# Deep-Fried bluegill



## fishnpbr (Dec 2, 2007)

Fabner1 said:


> *
> Try dipping them in beaten egg and Mashed Potato flakes sometime.*:tdo12:
> 
> Fred


This has been my favorite lately.


----------



## CharlieRay (Jan 27, 2010)

Gill Scampi: Cut them skins off throw it in a cake pan with a ton of butter, garlic, and salt. Then bake or fry in the butter. Just as good as shrimp.


----------



## rythefishguy (Dec 13, 2010)

Wow, thanks for all the good replies, definitly have some things to try.


----------



## flip69 (Jan 10, 2003)

scale,filet,dredge in egg(wipe off excess egg)coat with pancake flour and deep fry. season to taste. i put some seasoning salt and garlic powder in the flour. then when i take them out of the fryer i add seasoning salt and cajun seasoning.


----------



## jimbo (Dec 29, 2007)

in my opinion, a scaled & filleted gill taste alot better then a skin one.
canola oil is all i use anymore. i hate peanut oil & veggie oil taste like grease.
flour in 60% drakes & 40% corn meal.

you'll have to find out what works best for you


----------



## Capnhook (Feb 14, 2004)

5 words - NO SCALES PANKO BREAD CRUMBS!


----------



## RDS-1025 (Dec 1, 2008)

I don't eat ANY fish with the skin on.
I even skin my fish for the smoker. 
Can't even compare the taste of skin versus skinless.


----------



## 131north (Mar 2, 2010)

I prefer no skin, dusted with flour, dipped in a batter made with flour, beer, and egg white, and then fried to a nice golden brown. Mix in the beer slow until it has runny pancake batter consistency - and don't crowd the pan or they'll stick together and break up the beer batter shell.


----------



## livintobefishin (Dec 1, 2009)

I'll also add that I also take the skin off. What I like so far is the Shore Lunch brand, Cajun flavor. You can get it at Gander, but its $2.99 a box there, Meijer will have it away from the food section kinda by the outdoor tools...but I found that at Menards, its 2 for $3 and that sale might be still going on...otherwise something like $1.89 a box.
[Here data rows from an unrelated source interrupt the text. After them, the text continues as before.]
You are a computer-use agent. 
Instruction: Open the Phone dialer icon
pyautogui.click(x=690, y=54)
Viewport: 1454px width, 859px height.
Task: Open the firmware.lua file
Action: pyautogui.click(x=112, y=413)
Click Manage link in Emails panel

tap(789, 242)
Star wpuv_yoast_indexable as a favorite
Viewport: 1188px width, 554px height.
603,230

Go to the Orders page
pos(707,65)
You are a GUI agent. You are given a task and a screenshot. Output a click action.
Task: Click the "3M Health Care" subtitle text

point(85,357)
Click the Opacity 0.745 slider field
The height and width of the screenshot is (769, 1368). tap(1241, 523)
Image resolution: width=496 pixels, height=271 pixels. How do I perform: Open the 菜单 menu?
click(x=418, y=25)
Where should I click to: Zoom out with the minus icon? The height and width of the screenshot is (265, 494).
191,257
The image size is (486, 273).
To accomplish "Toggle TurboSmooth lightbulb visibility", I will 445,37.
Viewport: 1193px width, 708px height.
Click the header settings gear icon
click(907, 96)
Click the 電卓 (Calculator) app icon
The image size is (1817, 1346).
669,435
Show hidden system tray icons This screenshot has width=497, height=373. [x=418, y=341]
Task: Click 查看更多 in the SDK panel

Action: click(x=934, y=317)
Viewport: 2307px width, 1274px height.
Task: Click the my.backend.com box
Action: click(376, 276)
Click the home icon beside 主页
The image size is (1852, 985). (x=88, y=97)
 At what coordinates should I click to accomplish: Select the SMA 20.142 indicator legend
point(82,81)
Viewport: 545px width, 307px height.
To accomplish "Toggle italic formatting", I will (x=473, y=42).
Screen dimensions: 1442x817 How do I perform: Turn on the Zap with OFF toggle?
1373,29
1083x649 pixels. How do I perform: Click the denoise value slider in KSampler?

Before dredging in it that, I dip it in a single egg and milk mixture and put it in my deep fryer...yum.


----------



## RichP (Jan 13, 2003)

GVSUKUSH said:


> fillet them skinless/boneless.
> 
> soak in beer, dredge in drakes, fry in peanut oil.


Another vote for this.


Although every few batches I use McCormicks Cajun Golden Dipt mix instead of drakes. Then refrigerate after cooking, and eat them cold the next day, sometimes out on the ice as a treat...


----------



## Rex_ (Jan 23, 2010)

Where do y'all get your Drakes?


----------



## RichP (Jan 13, 2003)

Rex_ said:


> Where do y'all get your Drakes?


Your local Meijer should have it.


----------



## Rex_ (Jan 23, 2010)

Cool, thanks. I'll check it out.


----------



## Captain (Feb 11, 2000)

Here is what we use for perch, gills and walleye.....3 equal parts of the following..1 cup each mixed in a ziplock

Milk and egg wash the fillets and then shake in the following mix

Zartarians Fry mix (regular or Cajun)
Krustys Pancake Mix
Italian Breadcrumbs and/or Cornmeal


----------



## jigworm (Jan 10, 2003)

RichP said:


> Your local Meijer should have it.


Bushes carries it too. Buy the 5lb bag, its a lot cheaper if you fry a lot. My wife uses it on chicken, pork chops, etc. The Golden Dipt is real good too.


----------



## Big K (Jan 13, 2003)

jigworm said:


> Bushes carries it too. Buy the 5lb bag, its a lot cheaper if you fry a lot. My wife uses it on chicken, pork chops, etc. The Golden Dipt is real good too.


Your local Kroger should have it also. That's where I get mine.


----------



## jvanhees (Dec 13, 2010)

BassMaster16 said:


> Somewhat similiar as to most of you, but what I like to do is dip the fillets in beaten eggs, shake them in some cajun batter, dip them in egg again, and then finish it off by rolling them in crushed up tabasco flavored "Cheese Its" and tossing them into the frying pan.
> This definitely adds a really good crunch and spice to the fillets.


oh heck yea, tryin that too!


----------



## biteme7951 (Jan 31, 2009)

I get my drakes at Gordon food service in a 12lb bag...best value I have found.


----------



## Huffy (Jan 19, 2009)

Rex_ said:


> Where do y'all get your Drakes?


Most grocery stores have it. A lot of times I also see it at small convenience stores and gas stations near the lakes.


----------



## STOLI69 (May 5, 2010)

Boneless fillet skinned. I do not like the taste with just the skin but could not imagine the nasty tatse with scales:tdo12:! One of my favorites is dip fillets in eggwash, then dip in a mixture of crushed Saltine crackers, a little Lawreys....be carefull not too add to much Lawreys...fine black pepper and sometimes a pinch of garlic powder. Pan fry in good old butter! MMMMM, MMMMM, GOOD! Another good one is take a bbq grille safe tin pan, spray the bottom with non-stick spray, put a single layer of fillets on bottom of pan. then season with Lawreys, garlic powder and black pepper. Cut up a large Vadallia onion and maybe a Red or Orange pepper and put on top of fillets. Then take a stick or two of butter, slice and put on top of fish. Cover with tin foil and put on a medium hot grille. Grille for about 20 minutes and enjoy with a Bud-Lite, some Stoli on ice and some of Gods gift to us from earth:corkysm55! Is it 4:20 yet? Hope you enjoy the above recipes. Two of my fav's! In 27 hours I will be sitting on my canal catching fish!!!! Have a GREAT day.
Don


----------